---------- TASK MATERIAL ----------
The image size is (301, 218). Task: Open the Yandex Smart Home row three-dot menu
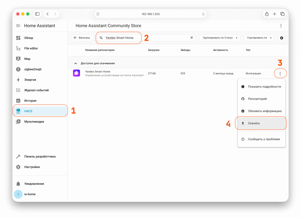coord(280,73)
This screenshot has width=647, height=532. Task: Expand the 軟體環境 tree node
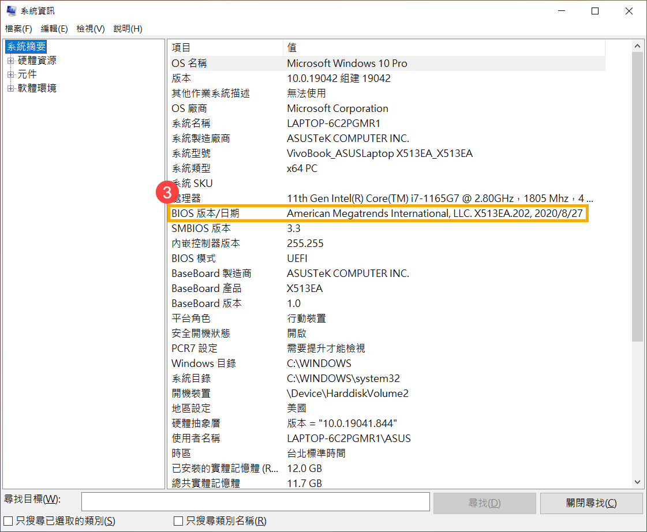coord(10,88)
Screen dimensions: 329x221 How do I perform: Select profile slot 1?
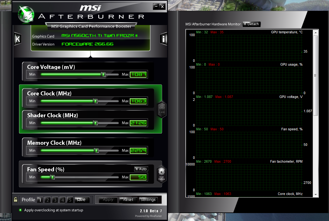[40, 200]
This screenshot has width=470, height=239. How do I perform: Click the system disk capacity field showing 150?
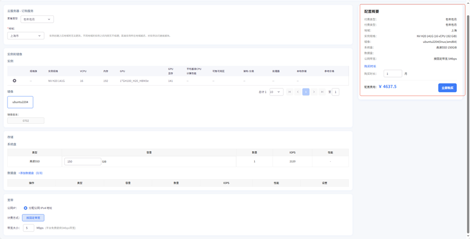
----------
- [REQUIREMENT]: Rewrite the data starting at the line containing "This screenshot has width=647, height=532." and ending at the end of the data, keeping the requests, and multiply every coordinate in the answers by 2.35, rounding to whole numbers with halves rounded up. Leave out the pictures.

- [RESPONSE TO THIS TASK]:
This screenshot has width=647, height=532. Task: Expand the 軟體環境 tree node
coord(24,207)
Screen dimensions: 329x221 How do I perform: Select profile slot 1?
[94, 470]
This screenshot has width=470, height=239. How do I perform: Click the system disk capacity field showing 150?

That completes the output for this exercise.